TASK DIRECTIONS: Copy every entry precisely.

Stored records
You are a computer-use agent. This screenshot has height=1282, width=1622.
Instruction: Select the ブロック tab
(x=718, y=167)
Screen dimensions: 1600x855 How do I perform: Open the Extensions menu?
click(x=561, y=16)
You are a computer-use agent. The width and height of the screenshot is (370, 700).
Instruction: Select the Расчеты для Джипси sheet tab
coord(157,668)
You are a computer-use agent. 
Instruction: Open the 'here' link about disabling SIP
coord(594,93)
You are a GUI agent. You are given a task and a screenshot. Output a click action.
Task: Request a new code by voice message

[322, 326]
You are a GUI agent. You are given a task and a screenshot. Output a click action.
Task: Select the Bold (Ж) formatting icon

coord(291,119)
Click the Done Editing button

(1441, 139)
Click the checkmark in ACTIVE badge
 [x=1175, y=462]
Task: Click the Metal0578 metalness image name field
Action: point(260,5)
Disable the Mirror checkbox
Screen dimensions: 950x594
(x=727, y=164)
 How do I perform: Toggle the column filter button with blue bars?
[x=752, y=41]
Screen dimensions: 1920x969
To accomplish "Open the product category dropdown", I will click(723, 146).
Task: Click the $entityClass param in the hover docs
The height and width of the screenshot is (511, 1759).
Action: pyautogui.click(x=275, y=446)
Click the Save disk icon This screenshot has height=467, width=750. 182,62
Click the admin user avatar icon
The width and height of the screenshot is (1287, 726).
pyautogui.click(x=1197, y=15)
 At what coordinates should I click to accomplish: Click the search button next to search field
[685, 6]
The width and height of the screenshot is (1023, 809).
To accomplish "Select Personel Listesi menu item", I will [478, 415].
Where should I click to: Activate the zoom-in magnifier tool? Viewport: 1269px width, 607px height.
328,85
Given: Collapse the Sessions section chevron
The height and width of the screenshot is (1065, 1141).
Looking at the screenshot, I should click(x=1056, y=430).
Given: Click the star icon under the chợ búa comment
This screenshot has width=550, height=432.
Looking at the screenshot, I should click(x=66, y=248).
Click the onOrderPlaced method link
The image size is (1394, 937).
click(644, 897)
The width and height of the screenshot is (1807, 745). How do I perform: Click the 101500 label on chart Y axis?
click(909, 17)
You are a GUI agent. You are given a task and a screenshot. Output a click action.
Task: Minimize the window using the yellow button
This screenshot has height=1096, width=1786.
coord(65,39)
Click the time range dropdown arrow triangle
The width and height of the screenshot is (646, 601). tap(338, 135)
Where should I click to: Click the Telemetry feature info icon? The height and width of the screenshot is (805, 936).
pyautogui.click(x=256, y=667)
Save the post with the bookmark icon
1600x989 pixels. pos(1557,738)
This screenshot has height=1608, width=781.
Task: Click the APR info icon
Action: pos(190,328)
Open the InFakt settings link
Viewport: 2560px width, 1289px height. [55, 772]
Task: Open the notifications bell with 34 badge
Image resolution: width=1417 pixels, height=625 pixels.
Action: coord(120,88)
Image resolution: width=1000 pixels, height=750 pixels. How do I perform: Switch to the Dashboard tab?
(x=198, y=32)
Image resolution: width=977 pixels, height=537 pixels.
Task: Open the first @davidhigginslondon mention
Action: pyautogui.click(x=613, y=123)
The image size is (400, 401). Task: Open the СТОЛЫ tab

EXERCISE SOLUTION:
You are a computer-use agent. This screenshot has height=1282, width=1622.
Instruction: Select the ブロック tab
(x=718, y=167)
Screen dimensions: 1600x855 How do I perform: Open the Extensions menu?
click(x=561, y=16)
You are a computer-use agent. The width and height of the screenshot is (370, 700).
Instruction: Select the Расчеты для Джипси sheet tab
coord(157,668)
You are a computer-use agent. 
Instruction: Open the 'here' link about disabling SIP
coord(594,93)
You are a GUI agent. You are given a task and a screenshot. Output a click action.
Task: Request a new code by voice message

[322, 326]
You are a GUI agent. You are given a task and a screenshot. Output a click action.
Task: Select the Bold (Ж) formatting icon

coord(291,119)
Click the Done Editing button

(1441, 139)
Click the checkmark in ACTIVE badge
 [x=1175, y=462]
Task: Click the Metal0578 metalness image name field
Action: point(260,5)
Disable the Mirror checkbox
Screen dimensions: 950x594
(x=727, y=164)
 How do I perform: Toggle the column filter button with blue bars?
[x=752, y=41]
Screen dimensions: 1920x969
To accomplish "Open the product category dropdown", I will click(723, 146).
Task: Click the $entityClass param in the hover docs
The height and width of the screenshot is (511, 1759).
Action: pyautogui.click(x=275, y=446)
Click the Save disk icon This screenshot has height=467, width=750. 182,62
Click the admin user avatar icon
The width and height of the screenshot is (1287, 726).
pyautogui.click(x=1197, y=15)
 At what coordinates should I click to accomplish: Click the search button next to search field
[685, 6]
The width and height of the screenshot is (1023, 809).
To accomplish "Select Personel Listesi menu item", I will [478, 415].
Where should I click to: Activate the zoom-in magnifier tool? Viewport: 1269px width, 607px height.
328,85
Given: Collapse the Sessions section chevron
The height and width of the screenshot is (1065, 1141).
Looking at the screenshot, I should click(x=1056, y=430).
Given: Click the star icon under the chợ búa comment
This screenshot has width=550, height=432.
Looking at the screenshot, I should click(x=66, y=248).
Click the onOrderPlaced method link
The image size is (1394, 937).
click(644, 897)
The width and height of the screenshot is (1807, 745). How do I perform: Click the 101500 label on chart Y axis?
click(909, 17)
You are a GUI agent. You are given a task and a screenshot. Output a click action.
Task: Minimize the window using the yellow button
This screenshot has height=1096, width=1786.
coord(65,39)
Click the time range dropdown arrow triangle
The width and height of the screenshot is (646, 601). tap(338, 135)
Where should I click to: Click the Telemetry feature info icon? The height and width of the screenshot is (805, 936).
pyautogui.click(x=256, y=667)
Save the post with the bookmark icon
1600x989 pixels. pos(1557,738)
This screenshot has height=1608, width=781.
Task: Click the APR info icon
Action: pos(190,328)
Open the InFakt settings link
Viewport: 2560px width, 1289px height. [55, 772]
Task: Open the notifications bell with 34 badge
Image resolution: width=1417 pixels, height=625 pixels.
Action: coord(120,88)
Image resolution: width=1000 pixels, height=750 pixels. How do I perform: Switch to the Dashboard tab?
(x=198, y=32)
Image resolution: width=977 pixels, height=537 pixels.
Task: Open the first @davidhigginslondon mention
Action: pyautogui.click(x=613, y=123)
The image size is (400, 401). Task: Open the СТОЛЫ tab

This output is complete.